Additionally, your doctor may suggest using an inhaler or an inhaled medication like albuterol. These medications dilate the bronchial tubes and can improve wheezing and shortness of breath by causing the airways to slightly open.

When symptoms are severe, steroids may be prescribed. Steroids are strong medications used to fight inflammation. They work by suppressing the immune system. While often effective, steroids may also have side effects. Oxygen may be prescribed to increase low blood oxygen levels. Lung transplantation is very rarely recommended, and only for the sickest patients whose bronchiolitis is life-threatening, and who do not respond to other medications.

Immunosuppression with corticosteroids and cytotoxic agents like cyclophosphamide have been used for bronchiolitis obliterans related to rheumatoid arthritis, but have not been beneficial for bronchiolitis obliterans from toxic inhalation or post infectious cause. In these patients, symptomatic treatment should be provided with cough suppressants, inhaled bronchodilators, and oxygen supplementation if needed.

The combination of inhaled fluticasone, oral montelukast and azithromycin triple therapy has also shown to decrease decline in lung function in bronchiolitis obliterans syndrome post-hematopoietic stem cell transplant.
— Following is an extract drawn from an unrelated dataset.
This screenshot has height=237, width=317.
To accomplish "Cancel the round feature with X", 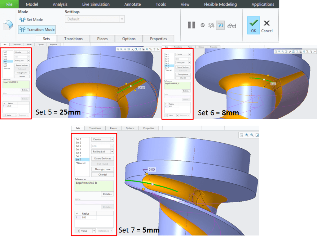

In addition to these therapies, controlling gastro esophageal reflux is also recommended to decrease bronchiolitis obliterans syndrome. In cases where bronchiolitis obliterans syndrome is progressive and severe, then retransplantation of a lung may be indicated 29. Extracorporeal photopheresis has also been successfully used to slow the decline in lung function from bronchiolitis obliterans syndrome.
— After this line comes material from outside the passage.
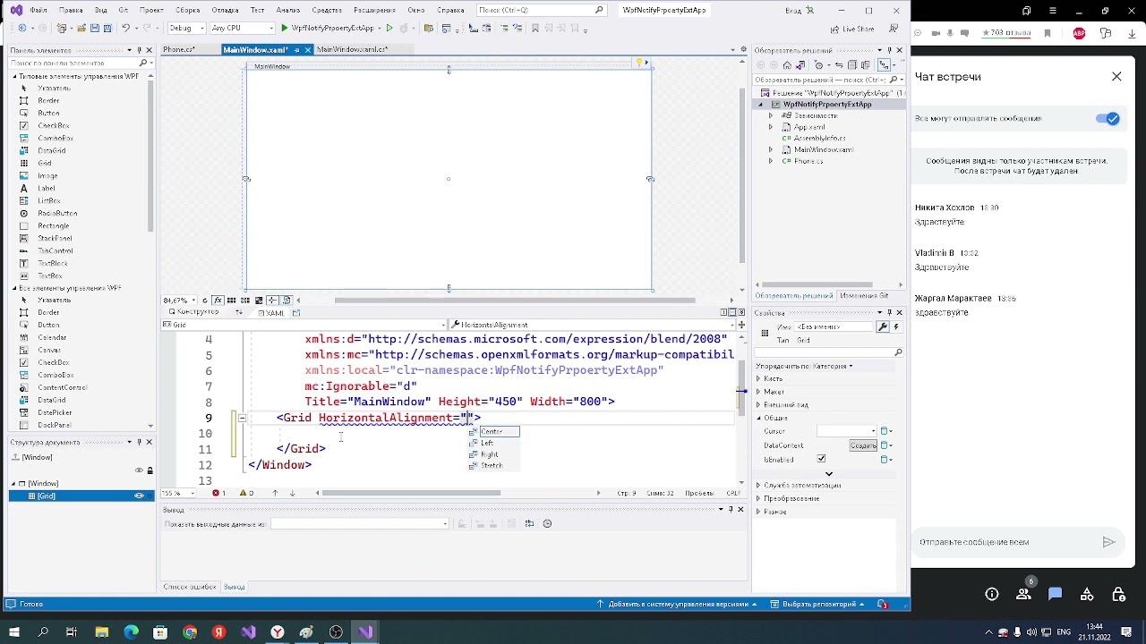This screenshot has width=1146, height=644.
Task: Open the events lightning tab in Properties
Action: (895, 327)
Obliterative bronchiolitis prognosis

The natural history of obliterative bronchiolitis is highly variable and cannot be predicted in individual patients. The earliest reported cases of occupational obliterative bronchiolitis were recognized because of acute, intense toxic exposure. More recent examples suggest a prolonged exposure that can occasionally lead to severe respiratory insufficiency 30. The incidence of obstructive abnormalities on spirometry was shown to increase with increasing cumulative exposure to airborne flavoring chemicals 31. Increased mortality from respiratory disease has recently been found at a microwave popcorn-production facility where there was a risk of obliterative bronchiolitis among workers, especially those employed before the company reduced exposure to diacetyl 32. In fact, obliterative bronchiolitis is generally nonprogressive once exposure ceases 30.

Transplant-related obliterative bronchiolitis (bronchiolitis obliterans syndrome) has been associated with an increased risk of death, especially when it develops soon after transplantation 33. If bronchiolitis obliterans syndrome develops within two years of lung transplantation, it is seen as predictive of worse outcome. Although transplant-related obliterative bronchiolitis is generally characterized by a rapid decline in lung function, FEV1 stabilizes in a subset of patients 33. The clinical course of bronchiolitis obliterans syndrome related to transplant is variable with some patients being asymptomatic or stable after diagnosis and some patients with the slow and steady decline and others with an episodic drop in FEV1.